Entries provided: Begin

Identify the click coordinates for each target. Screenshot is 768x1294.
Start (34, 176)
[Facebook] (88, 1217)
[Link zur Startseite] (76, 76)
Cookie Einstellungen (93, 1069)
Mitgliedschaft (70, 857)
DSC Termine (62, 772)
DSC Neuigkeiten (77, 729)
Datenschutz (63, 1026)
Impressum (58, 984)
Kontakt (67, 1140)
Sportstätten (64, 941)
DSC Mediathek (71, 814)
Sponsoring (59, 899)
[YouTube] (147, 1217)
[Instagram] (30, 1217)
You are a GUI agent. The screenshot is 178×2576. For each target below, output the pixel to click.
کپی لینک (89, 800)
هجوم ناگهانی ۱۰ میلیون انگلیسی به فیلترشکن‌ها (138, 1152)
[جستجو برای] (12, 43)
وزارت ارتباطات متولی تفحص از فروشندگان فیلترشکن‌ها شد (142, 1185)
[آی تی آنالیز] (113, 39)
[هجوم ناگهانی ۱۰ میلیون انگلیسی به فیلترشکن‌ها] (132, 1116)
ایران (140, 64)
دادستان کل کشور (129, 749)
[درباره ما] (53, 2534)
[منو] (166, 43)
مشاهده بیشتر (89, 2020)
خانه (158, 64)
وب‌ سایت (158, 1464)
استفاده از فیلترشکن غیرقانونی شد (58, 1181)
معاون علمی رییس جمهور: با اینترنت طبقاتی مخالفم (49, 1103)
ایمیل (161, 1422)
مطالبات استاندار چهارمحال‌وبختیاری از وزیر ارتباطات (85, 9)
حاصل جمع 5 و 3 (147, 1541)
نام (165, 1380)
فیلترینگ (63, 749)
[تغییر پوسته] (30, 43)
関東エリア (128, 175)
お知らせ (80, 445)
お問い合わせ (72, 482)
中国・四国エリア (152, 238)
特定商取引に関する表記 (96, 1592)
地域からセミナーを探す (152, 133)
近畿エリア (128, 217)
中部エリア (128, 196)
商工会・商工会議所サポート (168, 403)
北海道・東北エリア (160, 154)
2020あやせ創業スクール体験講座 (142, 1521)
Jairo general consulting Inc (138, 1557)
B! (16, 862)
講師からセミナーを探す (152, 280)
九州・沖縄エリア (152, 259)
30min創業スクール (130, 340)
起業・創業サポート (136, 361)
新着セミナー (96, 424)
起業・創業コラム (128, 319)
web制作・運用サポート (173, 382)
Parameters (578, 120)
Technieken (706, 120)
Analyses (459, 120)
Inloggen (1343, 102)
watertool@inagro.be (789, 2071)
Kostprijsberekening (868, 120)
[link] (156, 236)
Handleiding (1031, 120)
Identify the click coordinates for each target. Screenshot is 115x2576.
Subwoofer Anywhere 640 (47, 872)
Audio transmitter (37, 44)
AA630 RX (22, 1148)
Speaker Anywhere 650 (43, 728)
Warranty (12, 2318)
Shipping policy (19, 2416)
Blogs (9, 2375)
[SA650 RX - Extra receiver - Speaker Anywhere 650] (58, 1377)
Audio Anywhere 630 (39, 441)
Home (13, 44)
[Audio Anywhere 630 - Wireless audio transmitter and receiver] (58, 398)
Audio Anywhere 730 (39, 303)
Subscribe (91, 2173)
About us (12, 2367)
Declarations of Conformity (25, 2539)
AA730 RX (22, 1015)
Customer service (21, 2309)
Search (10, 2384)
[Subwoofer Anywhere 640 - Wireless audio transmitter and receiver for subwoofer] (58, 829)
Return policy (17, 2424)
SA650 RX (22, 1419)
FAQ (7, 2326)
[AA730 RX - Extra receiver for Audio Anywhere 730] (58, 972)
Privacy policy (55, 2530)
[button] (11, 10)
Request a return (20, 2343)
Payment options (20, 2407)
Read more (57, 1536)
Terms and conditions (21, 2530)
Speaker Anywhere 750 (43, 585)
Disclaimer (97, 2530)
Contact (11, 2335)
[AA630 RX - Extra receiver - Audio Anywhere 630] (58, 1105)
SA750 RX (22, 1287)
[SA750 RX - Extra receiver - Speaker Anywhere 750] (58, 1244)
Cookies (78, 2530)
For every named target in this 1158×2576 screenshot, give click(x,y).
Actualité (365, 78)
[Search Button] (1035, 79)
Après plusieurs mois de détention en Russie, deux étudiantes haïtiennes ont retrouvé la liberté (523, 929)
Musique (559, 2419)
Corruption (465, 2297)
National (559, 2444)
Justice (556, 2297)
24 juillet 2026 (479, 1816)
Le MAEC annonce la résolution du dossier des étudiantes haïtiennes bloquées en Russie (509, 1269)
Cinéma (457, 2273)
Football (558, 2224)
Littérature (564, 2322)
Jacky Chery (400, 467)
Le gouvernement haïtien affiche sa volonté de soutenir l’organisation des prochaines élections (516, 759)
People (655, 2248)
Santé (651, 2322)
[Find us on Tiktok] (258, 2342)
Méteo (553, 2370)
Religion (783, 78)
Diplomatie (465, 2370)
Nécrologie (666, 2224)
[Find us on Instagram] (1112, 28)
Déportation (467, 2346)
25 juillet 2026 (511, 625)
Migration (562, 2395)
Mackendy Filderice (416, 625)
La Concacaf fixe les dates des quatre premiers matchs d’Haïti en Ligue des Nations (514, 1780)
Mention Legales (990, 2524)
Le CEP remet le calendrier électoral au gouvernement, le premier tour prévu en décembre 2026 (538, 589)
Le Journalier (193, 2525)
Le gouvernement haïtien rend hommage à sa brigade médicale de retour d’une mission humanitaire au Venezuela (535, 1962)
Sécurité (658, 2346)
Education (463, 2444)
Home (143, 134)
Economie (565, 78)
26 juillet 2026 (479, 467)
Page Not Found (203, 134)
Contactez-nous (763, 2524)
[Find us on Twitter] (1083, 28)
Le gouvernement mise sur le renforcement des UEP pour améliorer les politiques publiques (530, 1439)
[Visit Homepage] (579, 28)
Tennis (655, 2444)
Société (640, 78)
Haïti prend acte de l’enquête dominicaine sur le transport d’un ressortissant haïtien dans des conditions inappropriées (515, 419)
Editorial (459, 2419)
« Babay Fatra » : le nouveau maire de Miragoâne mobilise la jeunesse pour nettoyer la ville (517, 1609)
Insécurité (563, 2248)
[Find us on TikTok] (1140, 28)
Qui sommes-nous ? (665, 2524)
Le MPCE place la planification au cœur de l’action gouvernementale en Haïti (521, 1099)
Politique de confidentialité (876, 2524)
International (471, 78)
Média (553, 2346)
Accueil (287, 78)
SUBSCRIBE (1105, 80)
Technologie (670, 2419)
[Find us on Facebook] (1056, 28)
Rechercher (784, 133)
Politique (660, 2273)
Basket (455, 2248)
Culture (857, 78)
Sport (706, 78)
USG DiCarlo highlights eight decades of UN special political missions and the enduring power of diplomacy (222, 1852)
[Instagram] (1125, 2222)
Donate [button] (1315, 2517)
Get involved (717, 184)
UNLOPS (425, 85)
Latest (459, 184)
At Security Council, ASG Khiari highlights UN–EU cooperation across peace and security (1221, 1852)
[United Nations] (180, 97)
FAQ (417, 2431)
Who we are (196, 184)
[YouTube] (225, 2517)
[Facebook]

Entries provided: End

→ **Requirement**
Create a word-for-word copy of the whole listing.

→ **Output**
Identify the click coordinates for each target. Screenshot is 768x1294.
Start (34, 176)
[Facebook] (88, 1217)
[Link zur Startseite] (76, 76)
Cookie Einstellungen (93, 1069)
Mitgliedschaft (70, 857)
DSC Termine (62, 772)
DSC Neuigkeiten (77, 729)
Datenschutz (63, 1026)
Impressum (58, 984)
Kontakt (67, 1140)
Sportstätten (64, 941)
DSC Mediathek (71, 814)
Sponsoring (59, 899)
[YouTube] (147, 1217)
[Instagram] (30, 1217)
You are a GUI agent. The screenshot is 178×2576. For each target below, output the pixel to click.
کپی لینک (89, 800)
هجوم ناگهانی ۱۰ میلیون انگلیسی به فیلترشکن‌ها (138, 1152)
[جستجو برای] (12, 43)
وزارت ارتباطات متولی تفحص از فروشندگان فیلترشکن‌ها شد (142, 1185)
[آی تی آنالیز] (113, 39)
[هجوم ناگهانی ۱۰ میلیون انگلیسی به فیلترشکن‌ها] (132, 1116)
ایران (140, 64)
دادستان کل کشور (129, 749)
[درباره ما] (53, 2534)
[منو] (166, 43)
مشاهده بیشتر (89, 2020)
خانه (158, 64)
وب‌ سایت (158, 1464)
استفاده از فیلترشکن غیرقانونی شد (58, 1181)
معاون علمی رییس جمهور: با اینترنت طبقاتی مخالفم (49, 1103)
ایمیل (161, 1422)
مطالبات استاندار چهارمحال‌وبختیاری از وزیر ارتباطات (85, 9)
حاصل جمع 5 و 3 (147, 1541)
نام (165, 1380)
فیلترینگ (63, 749)
[تغییر پوسته] (30, 43)
関東エリア (128, 175)
お知らせ (80, 445)
お問い合わせ (72, 482)
中国・四国エリア (152, 238)
特定商取引に関する表記 (96, 1592)
地域からセミナーを探す (152, 133)
近畿エリア (128, 217)
中部エリア (128, 196)
商工会・商工会議所サポート (168, 403)
北海道・東北エリア (160, 154)
2020あやせ創業スクール体験講座 (142, 1521)
Jairo general consulting Inc (138, 1557)
B! (16, 862)
講師からセミナーを探す (152, 280)
九州・沖縄エリア (152, 259)
30min創業スクール (130, 340)
起業・創業サポート (136, 361)
新着セミナー (96, 424)
起業・創業コラム (128, 319)
web制作・運用サポート (173, 382)
Parameters (578, 120)
Technieken (706, 120)
Analyses (459, 120)
Inloggen (1343, 102)
watertool@inagro.be (789, 2071)
Kostprijsberekening (868, 120)
[link] (156, 236)
Handleiding (1031, 120)
Identify the click coordinates for each target. Screenshot is 115x2576.
Subwoofer Anywhere 640 (47, 872)
Audio transmitter (37, 44)
AA630 RX (22, 1148)
Speaker Anywhere 650 (43, 728)
Warranty (12, 2318)
Shipping policy (19, 2416)
Blogs (9, 2375)
[SA650 RX - Extra receiver - Speaker Anywhere 650] (58, 1377)
Audio Anywhere 630 (39, 441)
Home (13, 44)
[Audio Anywhere 630 - Wireless audio transmitter and receiver] (58, 398)
Audio Anywhere 730 (39, 303)
Subscribe (91, 2173)
About us (12, 2367)
Declarations of Conformity (25, 2539)
AA730 RX (22, 1015)
Customer service (21, 2309)
Search (10, 2384)
[Subwoofer Anywhere 640 - Wireless audio transmitter and receiver for subwoofer] (58, 829)
Return policy (17, 2424)
SA650 RX (22, 1419)
FAQ (7, 2326)
[AA730 RX - Extra receiver for Audio Anywhere 730] (58, 972)
Privacy policy (55, 2530)
[button] (11, 10)
Request a return (20, 2343)
Payment options (20, 2407)
Read more (57, 1536)
Terms and conditions (21, 2530)
Speaker Anywhere 750 (43, 585)
Disclaimer (97, 2530)
Contact (11, 2335)
[AA630 RX - Extra receiver - Audio Anywhere 630] (58, 1105)
SA750 RX (22, 1287)
[SA750 RX - Extra receiver - Speaker Anywhere 750] (58, 1244)
Cookies (78, 2530)
For every named target in this 1158×2576 screenshot, give click(x,y).
Actualité (365, 78)
[Search Button] (1035, 79)
Après plusieurs mois de détention en Russie, deux étudiantes haïtiennes ont retrouvé la liberté (523, 929)
Musique (559, 2419)
Corruption (465, 2297)
National (559, 2444)
Justice (556, 2297)
24 juillet 2026 (479, 1816)
Le MAEC annonce la résolution du dossier des étudiantes haïtiennes bloquées en Russie (509, 1269)
Cinéma (457, 2273)
Football (558, 2224)
Littérature (564, 2322)
Jacky Chery (400, 467)
Le gouvernement haïtien affiche sa volonté de soutenir l’organisation des prochaines élections (516, 759)
People (655, 2248)
Santé (651, 2322)
[Find us on Tiktok] (258, 2342)
Méteo (553, 2370)
Religion (783, 78)
Diplomatie (465, 2370)
Nécrologie (666, 2224)
[Find us on Instagram] (1112, 28)
Déportation (467, 2346)
25 juillet 2026 (511, 625)
Migration (562, 2395)
Mackendy Filderice (416, 625)
La Concacaf fixe les dates des quatre premiers matchs d’Haïti en Ligue des Nations (514, 1780)
Mention Legales (990, 2524)
Le CEP remet le calendrier électoral au gouvernement, le premier tour prévu en décembre 2026 (538, 589)
Le Journalier (193, 2525)
Le gouvernement haïtien rend hommage à sa brigade médicale de retour d’une mission humanitaire au Venezuela (535, 1962)
Sécurité (658, 2346)
Education (463, 2444)
Home (143, 134)
Economie (565, 78)
26 juillet 2026 (479, 467)
Page Not Found (203, 134)
Contactez-nous (763, 2524)
[Find us on Twitter] (1083, 28)
Le gouvernement mise sur le renforcement des UEP pour améliorer les politiques publiques (530, 1439)
[Visit Homepage] (579, 28)
Tennis (655, 2444)
Société (640, 78)
Haïti prend acte de l’enquête dominicaine sur le transport d’un ressortissant haïtien dans des conditions inappropriées (515, 419)
Editorial (459, 2419)
« Babay Fatra » : le nouveau maire de Miragoâne mobilise la jeunesse pour nettoyer la ville (517, 1609)
Insécurité (563, 2248)
[Find us on TikTok] (1140, 28)
Qui sommes-nous ? (665, 2524)
Le MPCE place la planification au cœur de l’action gouvernementale en Haïti (521, 1099)
Politique de confidentialité (876, 2524)
International (471, 78)
Média (553, 2346)
Accueil (287, 78)
SUBSCRIBE (1105, 80)
Technologie (670, 2419)
[Find us on Facebook] (1056, 28)
Rechercher (784, 133)
Politique (660, 2273)
Basket (455, 2248)
Culture (857, 78)
Sport (706, 78)
USG DiCarlo highlights eight decades of UN special political missions and the enduring power of diplomacy (222, 1852)
[Instagram] (1125, 2222)
Donate [button] (1315, 2517)
Get involved (717, 184)
UNLOPS (425, 85)
Latest (459, 184)
At Security Council, ASG Khiari highlights UN–EU cooperation across peace and security (1221, 1852)
[United Nations] (180, 97)
FAQ (417, 2431)
Who we are (196, 184)
[YouTube] (225, 2517)
[Facebook]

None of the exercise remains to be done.